The sharp increase in youth unemployment is particularly worrying. The unemployment rate for Indians aged 19-25 rose to 23 percent nationally, reaching 40 percent in Kerala and Kashmir. Female participation in the labour force, which had previously been in line with global trends, has plunged in the last few years. At the other end of the spectrum, southern India has witnessed a proliferation of assisted-living facilities, as many aging parents have no one to look after them after their children emigrate in search of better work opportunities.
Instead of starting 2023 on a promising note, India is struggling with a worsening north-south divide, uncontrolled urbanisation, water shortages and resource scarcities, an aging population in some areas, and mounting youth unemployment in others.
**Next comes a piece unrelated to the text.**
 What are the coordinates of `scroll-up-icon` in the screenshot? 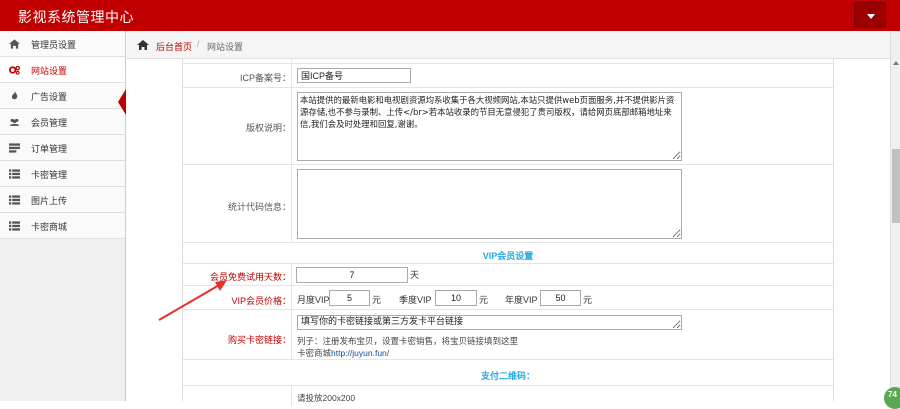 It's located at (896, 63).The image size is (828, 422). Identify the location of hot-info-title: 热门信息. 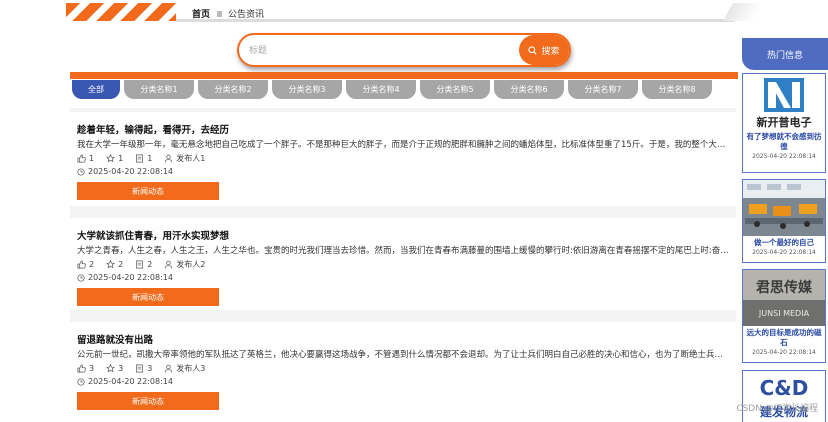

India's impressive growth and economic development offer reason for hope, and Indians have proved themselves to be resilient and resourceful in trying times. But to seize the opportunities offered by the looming demographic shift, India must acknowledge and address these trends. Otherwise, what looked like a dividend could fuel a disaster.
Shashi Tharoor, a former UN under-secretary-general and former minister of state, is an MP for the Indian National Congress.